La cosa deve aver sconcertato il primo cittadino, ma l’argomento e la causa non sono nuovi ad essere dibattuti e a scandalizzar sul web; c’è un illustre precedente, oltretutto appartenente alla stessa area politica del sindaco, tale da minare l’autenticità della notizia e configurare la questione come un plagio, un inutile buzz, architettato ad arte, il cui unico scopo è quello di far parlare di sé…. una sorta di “Dursata” pubblicitaria.

Già nel febbraio del 2015 c’era stato infatti un caso che riguardava una felpa della Shoeshine, la cui scritta testualmente recitava: “Give it to your mum, it’s her job”. Anche in quel caso, su segnalazione della coordinatrice donne Pd di Bologna e dello IAP (Istituto di Autodisciplina pubblicitaria), la scritta fu prontamente rimossa.

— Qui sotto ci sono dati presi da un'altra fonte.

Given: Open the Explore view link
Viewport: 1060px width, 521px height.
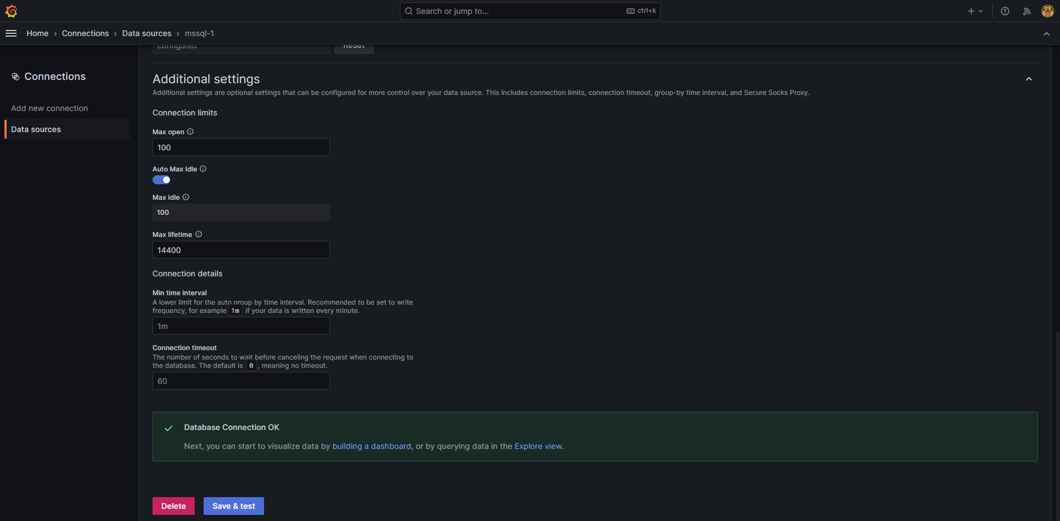Looking at the screenshot, I should [x=537, y=446].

Aldilà dell’intento, va chiarita subito una cosa. Scrivere una frase del genere in un’etichetta, vista la prassi di oggettivizzare il corpo delle donne nella pubblicità sin dagli anni settanta, rappresenta un tentativo che, nell’ usare “un micro contenuto” mira a creare quel buzz, quel brusio… e purché se ne parli. Debbo assolutamente constatare, da tecnico della comunicazione d’impresa, che il tentativo di sviare frasi palesemente ”discriminanti e sessiste” attraverso una che possa dirsi “unicamente ironica”, ha dato luogo – con giudizio asettico e non emotivo – ad un tentativo goffo, inutile e mal riuscito di costruire una reputazione “simpatica”, avendo quindi sortito quei brand che hanno utilizzato tale espediente addirittura un effetto contrario alle intenzioni!

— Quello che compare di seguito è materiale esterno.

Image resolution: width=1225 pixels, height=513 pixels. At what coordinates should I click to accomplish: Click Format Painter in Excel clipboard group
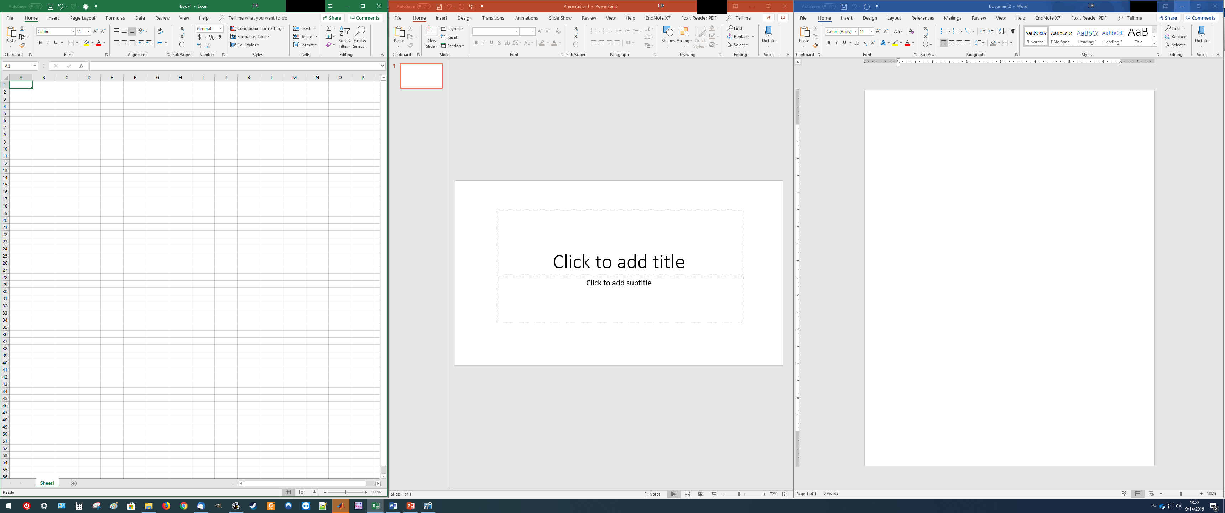(x=22, y=46)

L’ironia, come tono e strumento di comunicazione, non solo non è adatto a tutti i brand, ma è a volte controproducente, diventando per il posizionamento delle aziende o la qualità dei prodotti un’occasione sprecata per comunicare “concetti positivi”. Quando parliamo di una scritta o di uno slogan in pubblicità, stiamo parlando della tattica e non di strategia di comunicazione. La domanda da farsi è quanto quelle frasi siano coerenti con l’immagine che tali aziende vogliano dare di sé e dei propri prodotti, in quanto a lungo andare ironia e provocazione sortiscono un effetto totalmente negativo e di scarsa affezione per i clienti. Negli ultimi anni si è fatto molto ricorso al cosiddetto “Instant marketing”, che si riferisce ad una specifica strategia che si basa sull’immediatezza, da parte delle aziende, di rispondere a dei temi caldi che impazzano sui Social Network e nella vita reale di tutti i giorni. Sfruttare la scia del momento permette di realizzare una campagna pubblicitaria, o un post che richiami a quanto è accaduto e lo colleghi ai propri prodotti o servizi, spesso con tono appunto ironico.

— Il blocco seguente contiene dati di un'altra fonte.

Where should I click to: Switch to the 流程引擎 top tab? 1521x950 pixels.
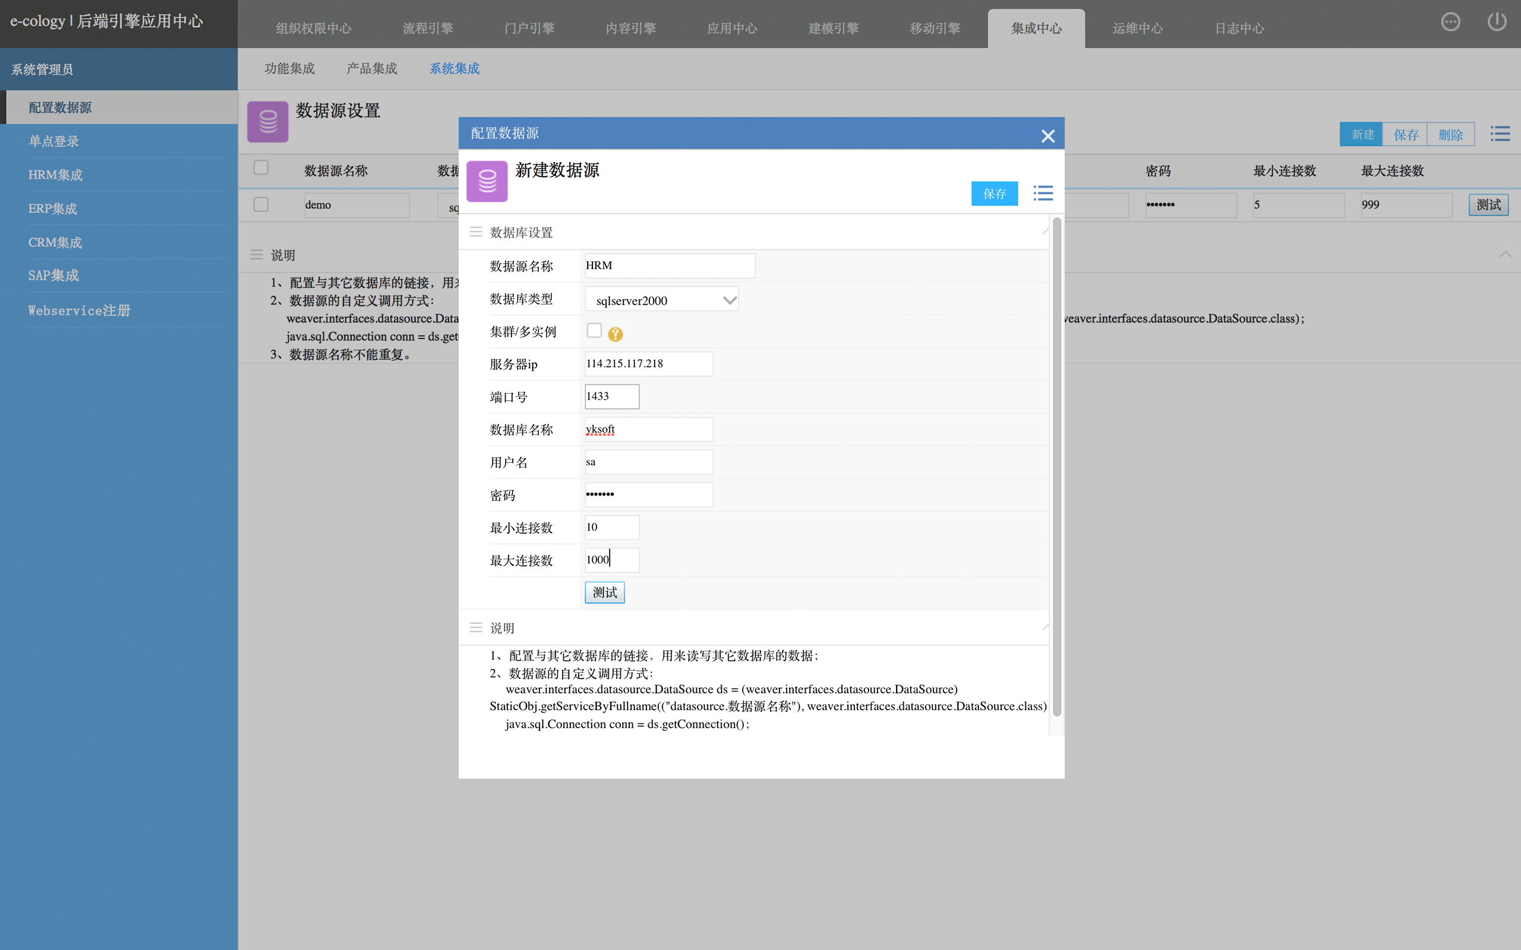427,28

Se da un lato è da condannare questa tendenza del fine che giustifica il mezzo, per cui ogni frase è accettabile purché attragga like ed attenzione, devo ammettere che, tuttavia, anche questa “ossessione” per il “politically correct” spesso è un’arma usata contro le stesse aziende da parte dell’opinione pubblica, a volte anche per demonizzare o colpevolizzare eccessivamente un brand.

Personalmente credo che se si debba scandalizzare o fare dell’ironia, non solo lo si debba saper fare, ma bisogna anche calarsi nella realtà sociale e mentalità dell’opinione pubblica del tempo. Saper comunicare non è una cosa da tutti, specie alle nuove generazioni che sono molto più influenzabili; ne è una prova gli avvenimenti di questi giorni con i suicidi di due bambini. Non si può sempre invocare “il dark humor” per giustificare parole ed azioni violente sul web: urge darsi una regolata, una forte e nuova sensibilizzazione ad un corretto dei mezzi di comunicazione, e soprattutto uscire dall’isolamento generazionale e di genere, ritrovando quell’umanità ed unità perduta.

Comunicare è dunque sia una questione di etichetta che di empatia senza prescindere dalla opportuna sensibilità che si dovrebbe avere anche quando si comunica attraverso una tastiera od un cellulare.